**Text block**
= = = = =
Sir Charles Wetherell

said, he must accuse the hon. member for Middlesex of having turned his back on the Scotch borough that he had formerly represented, when he had condemned borough Representation by wholesale. He seemed, also, to have given up all sympathy with Scotch feeling, when he contrasted the number of the Representatives from the metropolis with those of Scotland, but with regard to the discussion which had been entered into, he could not see why, if the Representation of London was to be increased, the Representation of Dublin and Edinburgh, was not also to be enlarged. The hon. member for Donegal had, in his opinion, well stated, that if the old Constitution was to be broken up, the new system ought to be an imperial measure, dealing out equal justice to all. But the noble Lord, the other night, had abstained from telling the Committee his reason for declining to give additional Members to those two cities, though he had been courted to it. His opinion was, that if they looked to the compact of the two Unions, the principle of that bargain was a religious principle, which ought to be inviolably preserved: under which circumstances, no increase of the number of Scotch and Irish Members ought to be permitted. But when those who introduced a change laid down a new principle, what he wanted was to have that principle clearly worked out. This had not been done with regard to the sister countries, and, therefore, the Scotch and Irish Members had good ground for complaint that. justice had not been impartially dealt out to them.
= = = = =
**Raw data**
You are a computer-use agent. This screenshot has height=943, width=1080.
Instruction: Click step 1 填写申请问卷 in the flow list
= = = = =
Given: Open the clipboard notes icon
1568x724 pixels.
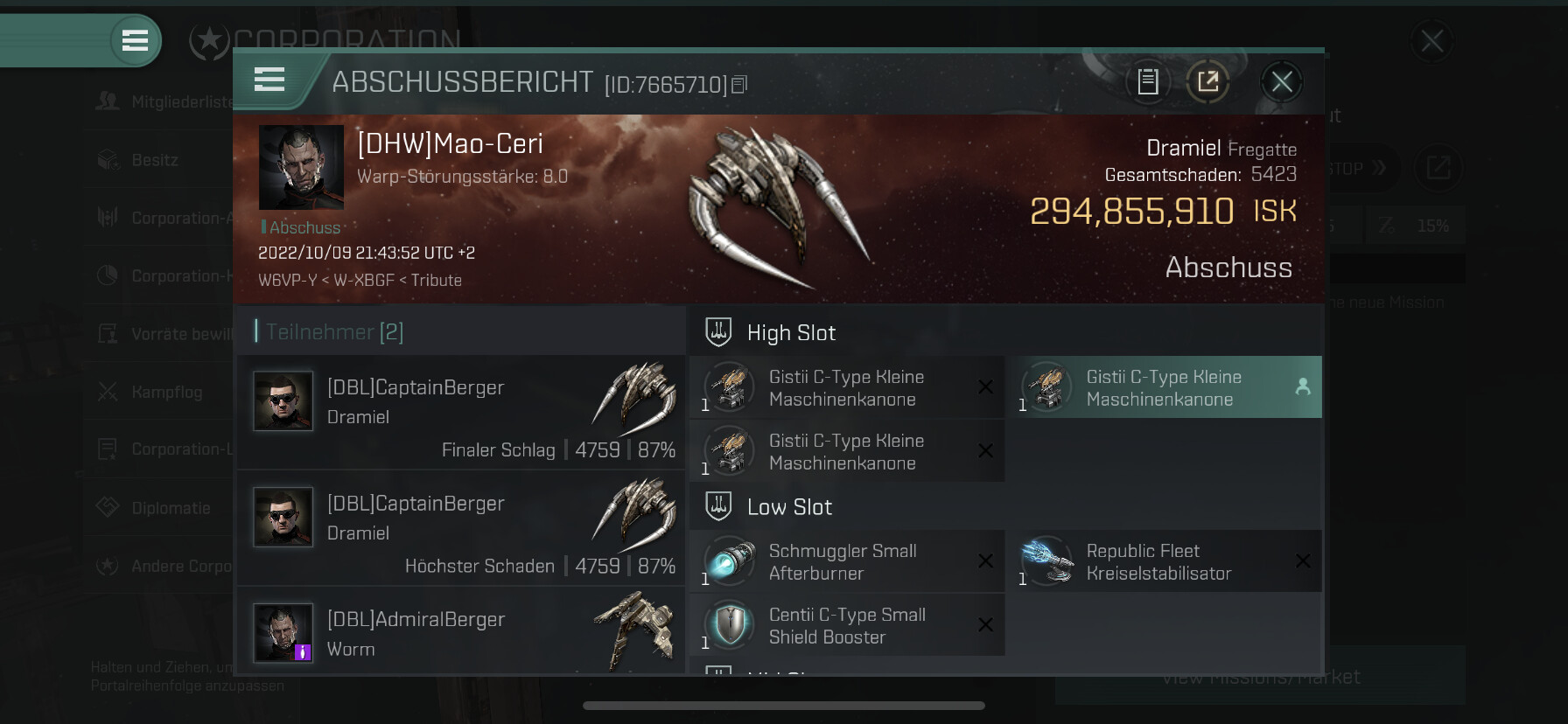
= = = = =
**Task list**
1) Please translate this sentence from the representation speech into Spanish: "But when those who introduced a change laid down a new principle, what he wanted was to have that principle clearly worked out."
2) Decide whether each statement agrees with the representation speech. Answer yes or no, and quote the deciding words.
(a) The speaker saw no reason why Dublin and Edinburgh should not get more representation if London did.
(b) The noble Lord told the Committee why he declined to give additional Members to the two cities.
(c) The hon. member for Middlesex had once represented a Scotch borough.

**The responses**
1) Pero cuando quienes introducían un cambio establecían un nuevo principio, lo que él quería era que ese principio se desarrollara con claridad.

2)
(a) Yes: "he could not see why, if the Representation of London was to be increased, the Representation of Dublin and Edinburgh, was not also to be enlarged"
(b) No: "had abstained from telling the Committee his reason for declining to give additional Members to those two cities"
(c) Yes: "the Scotch borough that he had formerly represented"